[Dataset rows]
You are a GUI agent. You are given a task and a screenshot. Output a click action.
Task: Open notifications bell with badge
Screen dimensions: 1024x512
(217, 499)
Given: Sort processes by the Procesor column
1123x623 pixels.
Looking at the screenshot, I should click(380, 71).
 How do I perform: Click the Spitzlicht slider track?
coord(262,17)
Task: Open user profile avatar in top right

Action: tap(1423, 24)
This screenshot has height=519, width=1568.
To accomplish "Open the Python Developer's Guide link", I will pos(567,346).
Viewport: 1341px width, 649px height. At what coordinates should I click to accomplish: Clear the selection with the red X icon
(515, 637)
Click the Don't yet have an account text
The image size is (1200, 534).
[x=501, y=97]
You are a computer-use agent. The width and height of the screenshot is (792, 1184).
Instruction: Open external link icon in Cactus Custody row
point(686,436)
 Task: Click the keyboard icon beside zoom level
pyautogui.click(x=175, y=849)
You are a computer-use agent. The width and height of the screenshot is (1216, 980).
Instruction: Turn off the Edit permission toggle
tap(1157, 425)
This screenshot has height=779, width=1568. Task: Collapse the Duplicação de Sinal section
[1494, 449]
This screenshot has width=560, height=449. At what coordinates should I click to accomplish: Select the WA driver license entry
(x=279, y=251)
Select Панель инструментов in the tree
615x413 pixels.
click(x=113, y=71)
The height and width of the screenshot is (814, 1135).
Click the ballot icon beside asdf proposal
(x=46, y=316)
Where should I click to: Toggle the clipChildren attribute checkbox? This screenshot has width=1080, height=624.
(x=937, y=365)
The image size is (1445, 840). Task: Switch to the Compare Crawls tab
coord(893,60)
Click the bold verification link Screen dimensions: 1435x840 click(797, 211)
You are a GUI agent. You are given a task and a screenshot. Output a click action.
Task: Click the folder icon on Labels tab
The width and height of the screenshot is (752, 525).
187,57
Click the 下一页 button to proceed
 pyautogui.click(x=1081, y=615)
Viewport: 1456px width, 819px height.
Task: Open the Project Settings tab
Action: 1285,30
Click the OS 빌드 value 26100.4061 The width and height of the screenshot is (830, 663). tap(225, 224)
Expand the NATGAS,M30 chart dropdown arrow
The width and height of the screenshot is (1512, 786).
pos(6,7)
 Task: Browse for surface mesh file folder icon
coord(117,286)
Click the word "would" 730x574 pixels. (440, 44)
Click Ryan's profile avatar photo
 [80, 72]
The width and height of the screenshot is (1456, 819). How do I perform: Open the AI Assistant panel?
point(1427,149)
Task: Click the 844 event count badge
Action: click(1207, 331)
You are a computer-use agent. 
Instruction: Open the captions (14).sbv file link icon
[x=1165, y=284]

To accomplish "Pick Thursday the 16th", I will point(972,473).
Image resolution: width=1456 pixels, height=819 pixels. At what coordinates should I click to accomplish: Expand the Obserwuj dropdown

* Goal
Rewrite all the records above, swapping "computer-use agent" for "desktop automation agent" everywhere it occurs and leaving every other line untouched.

* Exercise output
You are a GUI agent. You are given a task and a screenshot. Output a click action.
Task: Open notifications bell with badge
Screen dimensions: 1024x512
(217, 499)
Given: Sort processes by the Procesor column
1123x623 pixels.
Looking at the screenshot, I should click(380, 71).
 How do I perform: Click the Spitzlicht slider track?
coord(262,17)
Task: Open user profile avatar in top right

Action: tap(1423, 24)
This screenshot has height=519, width=1568.
To accomplish "Open the Python Developer's Guide link", I will pos(567,346).
Viewport: 1341px width, 649px height. At what coordinates should I click to accomplish: Clear the selection with the red X icon
(515, 637)
Click the Don't yet have an account text
The image size is (1200, 534).
[x=501, y=97]
You are a desktop automation agent. The width and height of the screenshot is (792, 1184).
Instruction: Open external link icon in Cactus Custody row
point(686,436)
 Task: Click the keyboard icon beside zoom level
pyautogui.click(x=175, y=849)
You are a desktop automation agent. The width and height of the screenshot is (1216, 980).
Instruction: Turn off the Edit permission toggle
tap(1157, 425)
This screenshot has height=779, width=1568. Task: Collapse the Duplicação de Sinal section
[1494, 449]
This screenshot has width=560, height=449. At what coordinates should I click to accomplish: Select the WA driver license entry
(x=279, y=251)
Select Панель инструментов in the tree
615x413 pixels.
click(x=113, y=71)
The height and width of the screenshot is (814, 1135).
Click the ballot icon beside asdf proposal
(x=46, y=316)
Where should I click to: Toggle the clipChildren attribute checkbox? This screenshot has width=1080, height=624.
(x=937, y=365)
The image size is (1445, 840). Task: Switch to the Compare Crawls tab
coord(893,60)
Click the bold verification link Screen dimensions: 1435x840 click(797, 211)
You are a GUI agent. You are given a task and a screenshot. Output a click action.
Task: Click the folder icon on Labels tab
The width and height of the screenshot is (752, 525).
187,57
Click the 下一页 button to proceed
 pyautogui.click(x=1081, y=615)
Viewport: 1456px width, 819px height.
Task: Open the Project Settings tab
Action: 1285,30
Click the OS 빌드 value 26100.4061 The width and height of the screenshot is (830, 663). tap(225, 224)
Expand the NATGAS,M30 chart dropdown arrow
The width and height of the screenshot is (1512, 786).
pos(6,7)
 Task: Browse for surface mesh file folder icon
coord(117,286)
Click the word "would" 730x574 pixels. (440, 44)
Click Ryan's profile avatar photo
 [80, 72]
The width and height of the screenshot is (1456, 819). How do I perform: Open the AI Assistant panel?
point(1427,149)
Task: Click the 844 event count badge
Action: click(1207, 331)
You are a desktop automation agent. 
Instruction: Open the captions (14).sbv file link icon
[x=1165, y=284]

To accomplish "Pick Thursday the 16th", I will point(972,473).
Image resolution: width=1456 pixels, height=819 pixels. At what coordinates should I click to accomplish: Expand the Obserwuj dropdown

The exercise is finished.